ならば、できる限りの手助けはしてあげたい。
「マリカ様。フリュッスカイトへの旅にプリエラを連れて行く、というのはどうでしょうか?」
「カマラ?」
今まで話を聞いていたカマラの言葉に私が目を瞬かせていると、カマラは口を挟んだことを謝罪し、膝をついたうえで理由を告げる。
「彼女は、父に憧れているだけでまだ、実際の戦士や騎士がどんな仕事をしているか知りません。実際にそれらを見れば知る事、学ぶことも多いでしょう。
子どもを戦場や訓練の場に入れる事は容易ではありませんが、姫様の旅の間であるのなら多少は融通も利くのではないのでしょうか」
「そうですね。王宮で仕事をするので入られないところもありますが、アレクやアーサー、クリスと一緒に外の仕事をすることはできるかもしれません」
「皇女様のお側に、入れて頂けるのですか?」
目を輝かせるプリエラを見ながら考える。
旅にはフェイとリオンが同行する。
『能力』の指導にも戦い方の訓練にも、今の時点で二人以上の存在はいない。
まず最優先は『能力』のコントロール。
私や父親の目の届く範囲で訓練を行い『能力』の使い方を覚えてからなら、その後の事は孤児院で対処可能だろう。

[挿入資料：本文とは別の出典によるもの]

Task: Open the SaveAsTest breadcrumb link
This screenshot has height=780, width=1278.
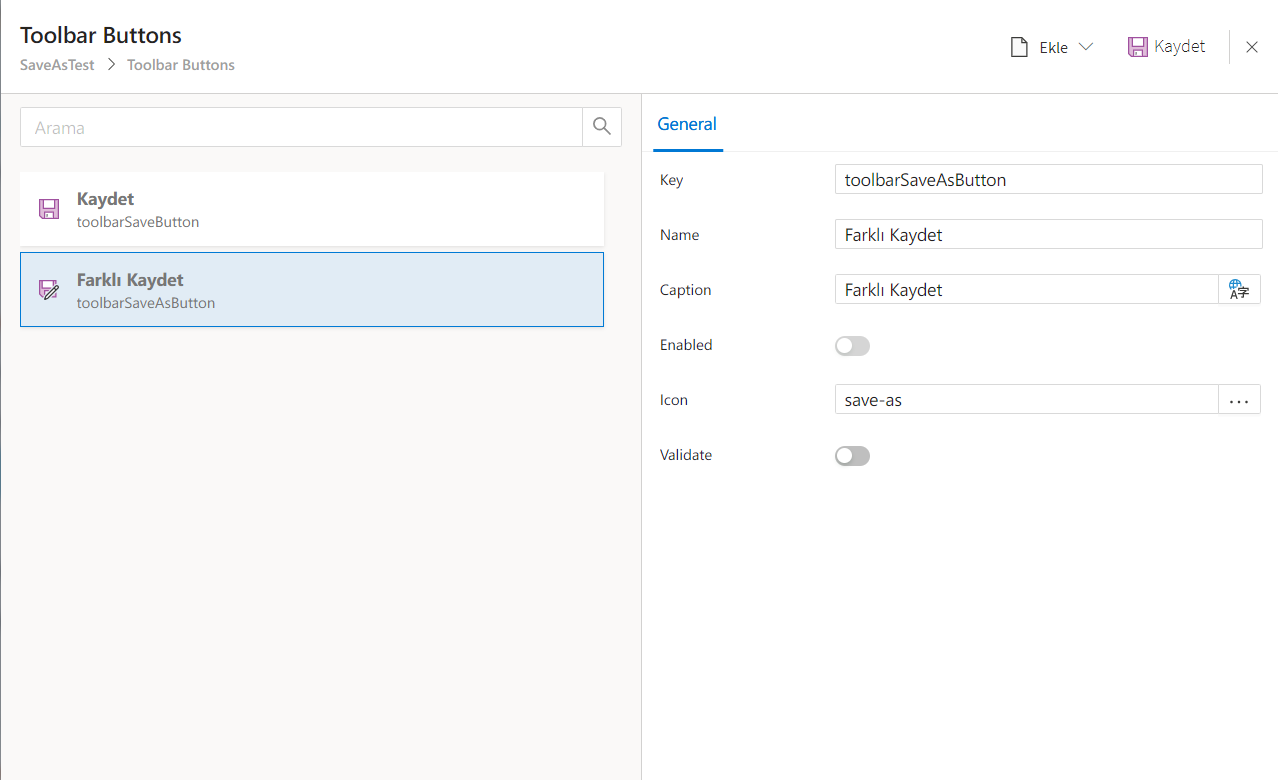Action: [x=57, y=65]

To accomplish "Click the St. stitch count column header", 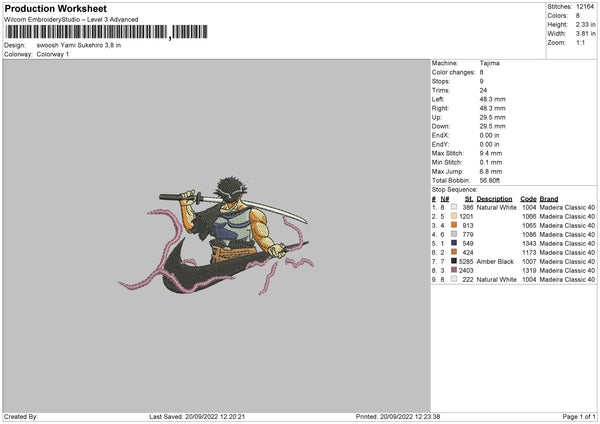I will click(x=469, y=199).
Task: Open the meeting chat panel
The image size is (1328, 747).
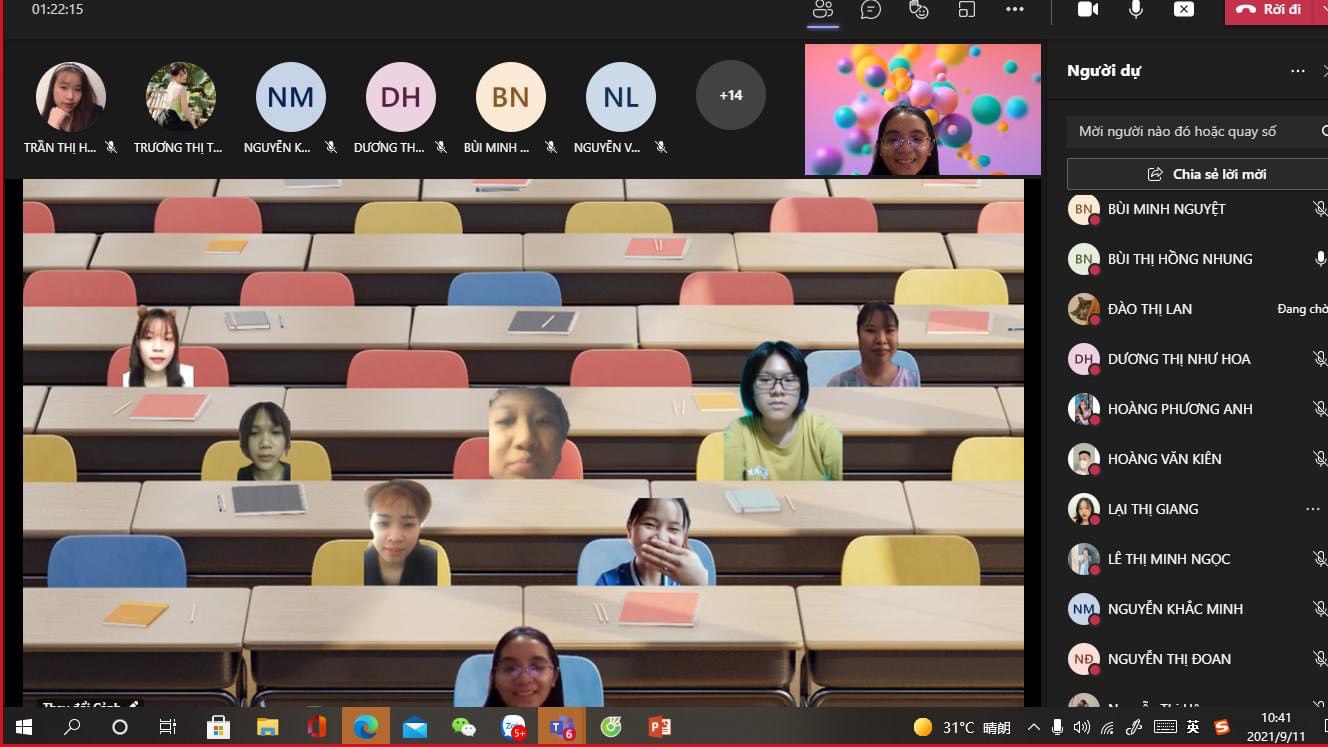Action: coord(871,10)
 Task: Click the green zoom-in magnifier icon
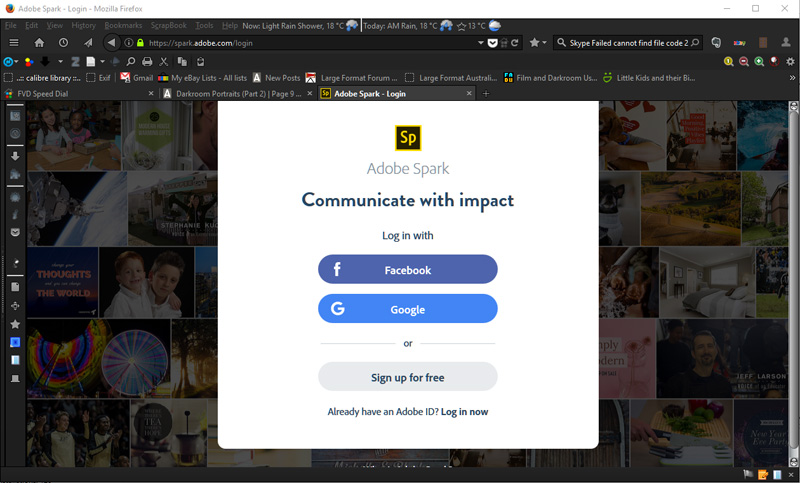[761, 61]
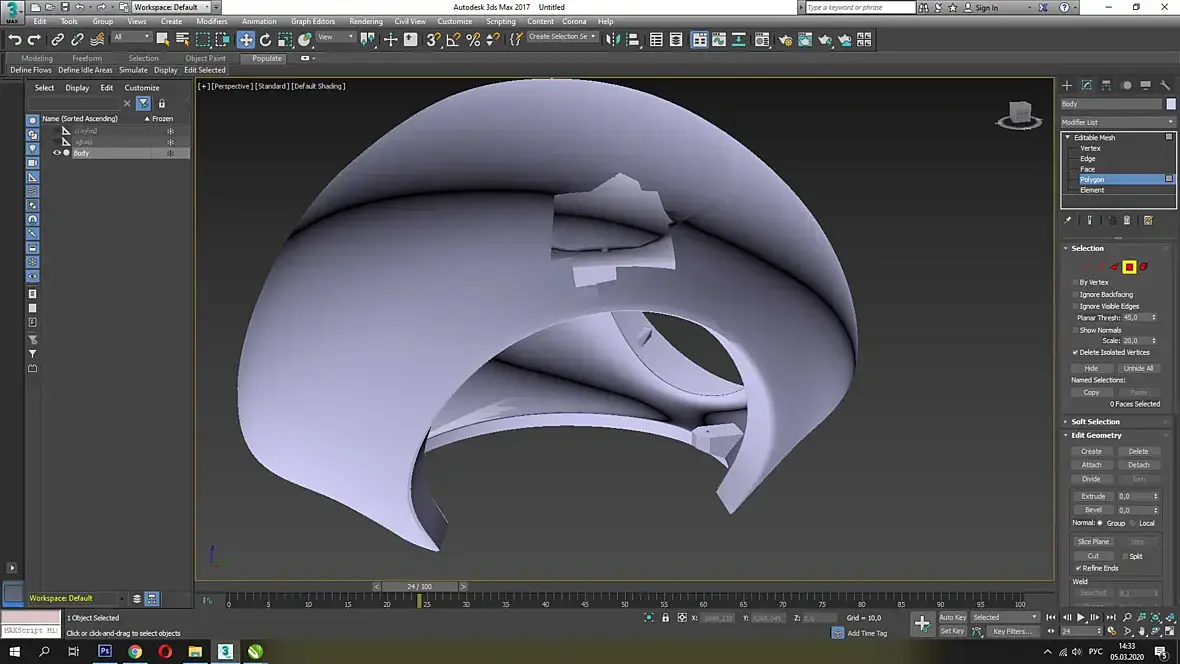Click the Extrude button

tap(1093, 496)
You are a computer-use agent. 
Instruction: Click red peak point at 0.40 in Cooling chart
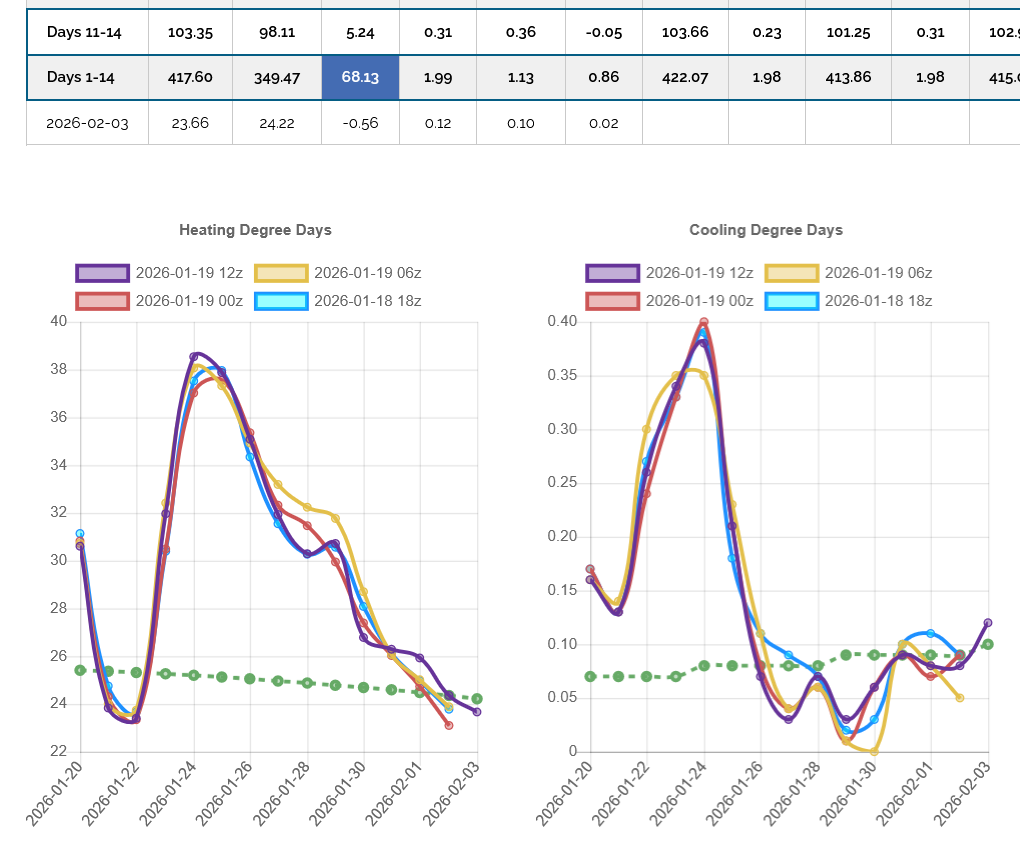(704, 322)
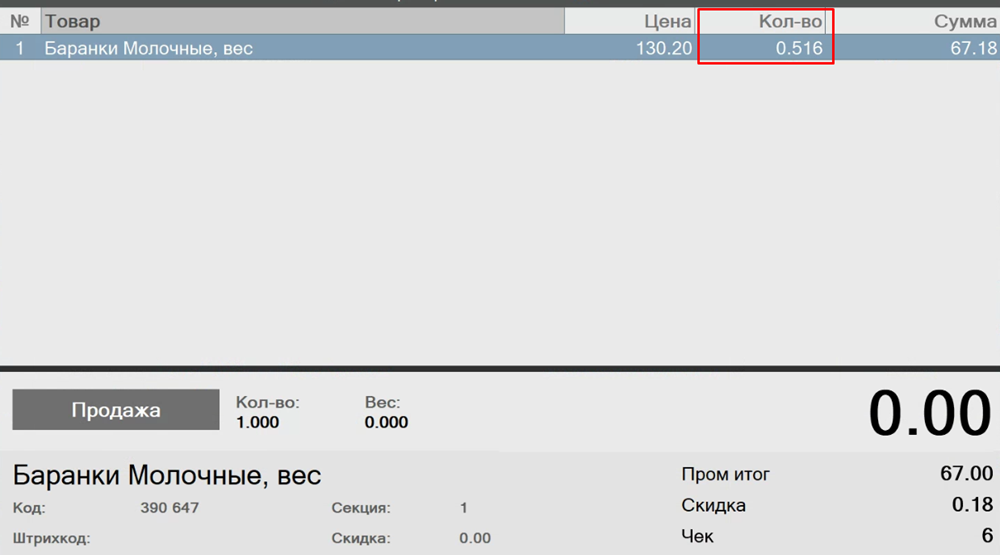Click the Кол-во column header

click(x=765, y=21)
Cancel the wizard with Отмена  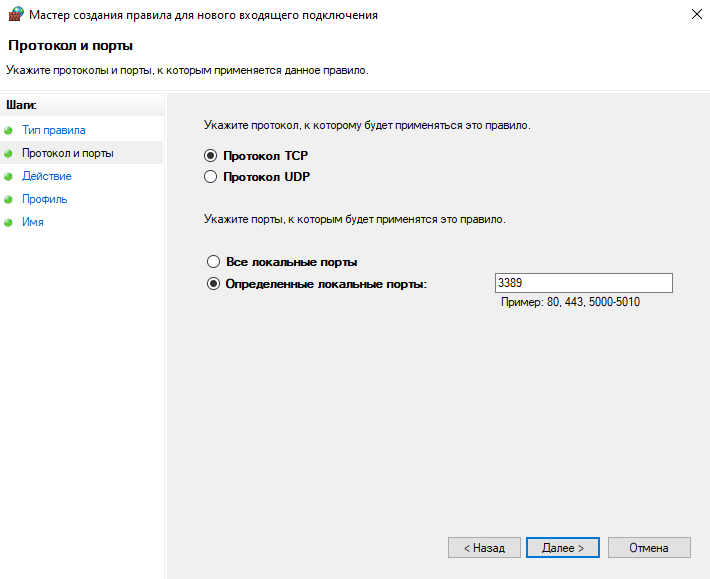[648, 548]
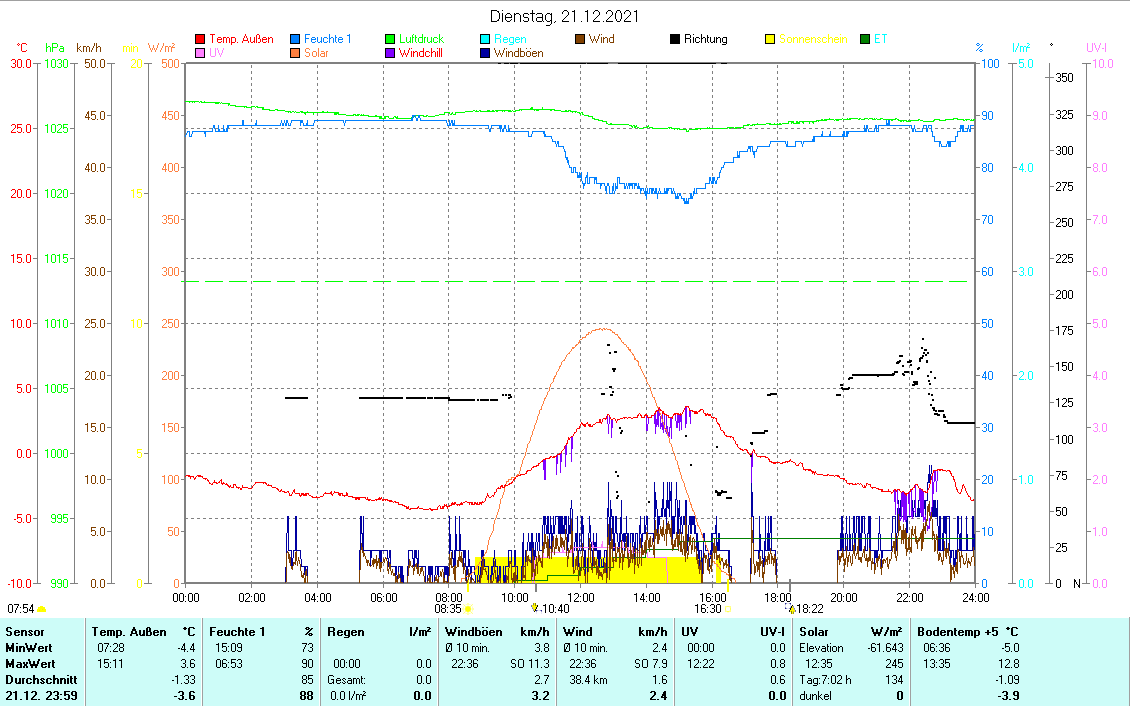1130x706 pixels.
Task: Click the chart title Dienstag, 21.12.2021
Action: coord(565,16)
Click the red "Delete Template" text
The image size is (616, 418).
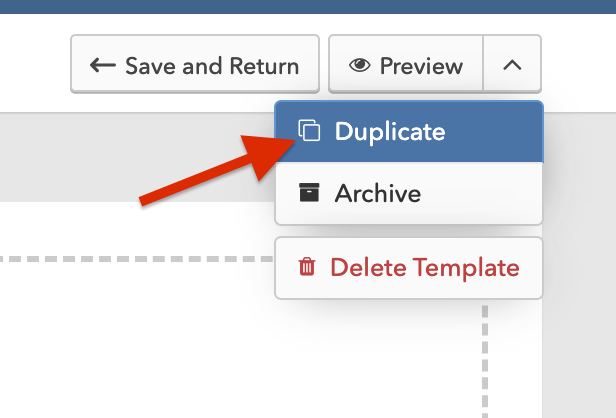coord(425,268)
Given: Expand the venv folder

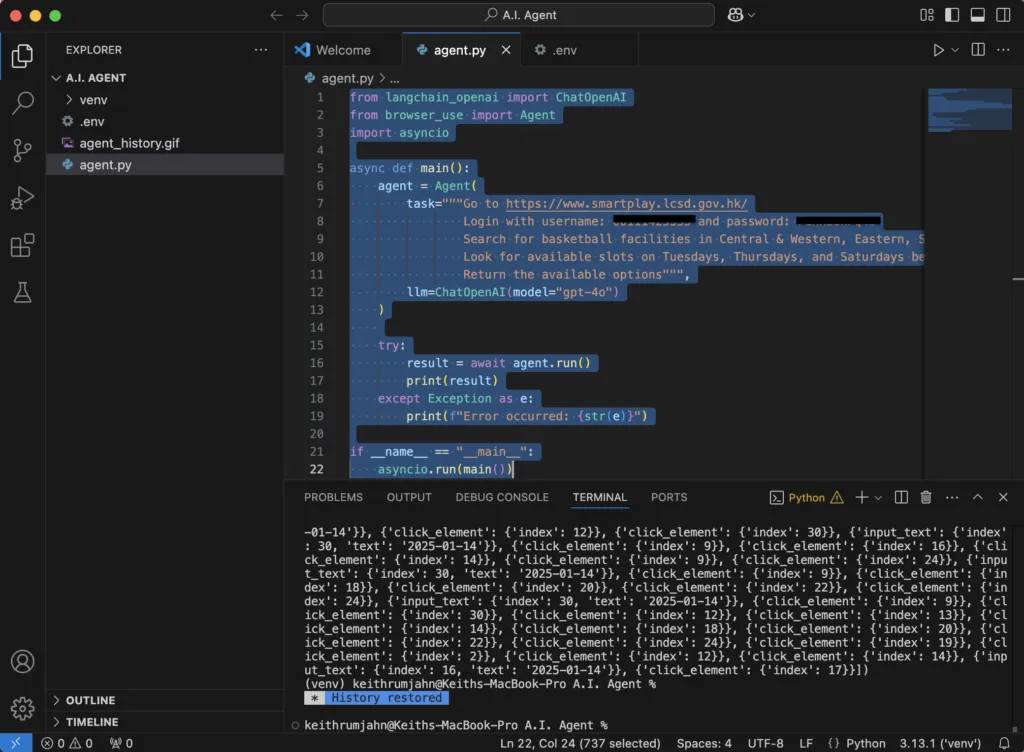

「プリエラがウルクスと一緒に旅に出る、となれば弟のクレイスは不満に思うでしょうけれど……」
「クレイスには、しっかりと言い聞かせます!
お願いします! 皇女様の側で働かせてください!」
「実現したとしても、あくまで旅の間の一次的な措置ですよ。
今の時点では礼儀作法やその他、まだ王宮の仕事ができるレベルではありません」
「解っています。それでも……」
「プリエラはいい子です。今、この孤児院の中で皇女様の側に置けるとしたらこの子だけですよ」
必死に懇願するプリエラをリタさんが見つめ微笑む。
優しい援護射撃に、今までプリエラが孤児院で頑張って得た信頼が見える様だ。
私は嬉しい気持ちを必死に押し殺して二人を見据え、少し厳しい眼差しと表情を作る。
個人的には速攻許可してあげたいけど。
ケジメはケジメ。
「城に戻って検討します。
実現したとしてもあくまで『能力』安定までの特別措置だということは理解して下さいね」「はい!」
その後、まあまた色々と怒られたけど、プリエラのフリュッスカイト同行は許可が下りた。
下働きと戦士見習いとしてカマラとリオンが後見するという約束で。
ウルクスは逆に、旅行中の親子としての接触は禁止されている。
しょんぼりしていたけれど、そこは本当にケジメだから仕方ない。
でも、子ども達が少しずつ自分のやりたいことを見つけ、前に進もうとするのなら手助けはしていく。
それが保育士の務め、だからね。